Data excerpts:

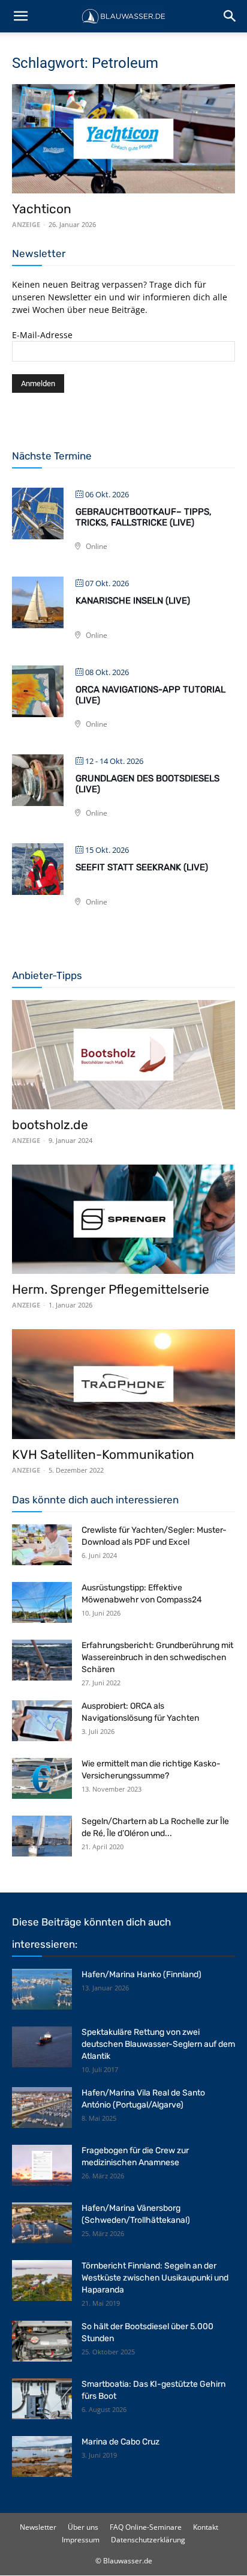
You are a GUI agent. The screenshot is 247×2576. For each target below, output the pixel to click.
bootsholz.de (50, 1124)
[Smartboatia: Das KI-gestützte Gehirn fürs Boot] (42, 2399)
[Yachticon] (123, 138)
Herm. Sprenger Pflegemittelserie (110, 1289)
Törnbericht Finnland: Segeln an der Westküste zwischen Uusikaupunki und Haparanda (155, 2278)
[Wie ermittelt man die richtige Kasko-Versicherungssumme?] (42, 1778)
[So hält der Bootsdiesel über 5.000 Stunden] (42, 2341)
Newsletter (38, 2527)
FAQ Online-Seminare (146, 2527)
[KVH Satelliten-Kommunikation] (123, 1383)
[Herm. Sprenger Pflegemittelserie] (123, 1219)
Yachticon (41, 208)
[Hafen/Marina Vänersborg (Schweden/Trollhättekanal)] (42, 2223)
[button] (20, 16)
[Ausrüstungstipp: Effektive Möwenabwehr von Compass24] (42, 1602)
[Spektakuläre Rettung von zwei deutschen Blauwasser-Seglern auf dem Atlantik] (42, 2047)
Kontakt (205, 2527)
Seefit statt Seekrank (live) (142, 867)
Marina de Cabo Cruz (120, 2442)
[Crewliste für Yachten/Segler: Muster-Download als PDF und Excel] (42, 1545)
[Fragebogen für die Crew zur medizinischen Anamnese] (42, 2165)
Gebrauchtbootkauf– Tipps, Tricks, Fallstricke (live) (144, 517)
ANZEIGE (26, 224)
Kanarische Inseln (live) (133, 600)
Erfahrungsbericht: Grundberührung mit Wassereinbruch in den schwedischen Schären (157, 1657)
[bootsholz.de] (123, 1054)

Exercise prompt: Repeat the material exactly and drop each image.

Task solution:
You are a GUI agent. The screenshot is 247×2576. For each target below, output the pixel to click.
bootsholz.de (50, 1124)
[Smartboatia: Das KI-gestützte Gehirn fürs Boot] (42, 2399)
[Yachticon] (123, 138)
Herm. Sprenger Pflegemittelserie (110, 1289)
Törnbericht Finnland: Segeln an der Westküste zwischen Uusikaupunki und Haparanda (155, 2278)
[Wie ermittelt man die richtige Kasko-Versicherungssumme?] (42, 1778)
[So hält der Bootsdiesel über 5.000 Stunden] (42, 2341)
Newsletter (38, 2527)
FAQ Online-Seminare (146, 2527)
[KVH Satelliten-Kommunikation] (123, 1383)
[Herm. Sprenger Pflegemittelserie] (123, 1219)
Yachticon (41, 208)
[Hafen/Marina Vänersborg (Schweden/Trollhättekanal)] (42, 2223)
[button] (20, 16)
[Ausrüstungstipp: Effektive Möwenabwehr von Compass24] (42, 1602)
[Spektakuläre Rettung von zwei deutschen Blauwasser-Seglern auf dem Atlantik] (42, 2047)
Kontakt (205, 2527)
Seefit statt Seekrank (live) (142, 867)
Marina de Cabo Cruz (120, 2442)
[Crewliste für Yachten/Segler: Muster-Download als PDF und Excel] (42, 1545)
[Fragebogen für die Crew zur medizinischen Anamnese] (42, 2165)
Gebrauchtbootkauf– Tipps, Tricks, Fallstricke (live) (144, 517)
ANZEIGE (26, 224)
Kanarische Inseln (live) (133, 600)
Erfahrungsbericht: Grundberührung mit Wassereinbruch in den schwedischen Schären (157, 1657)
[bootsholz.de] (123, 1054)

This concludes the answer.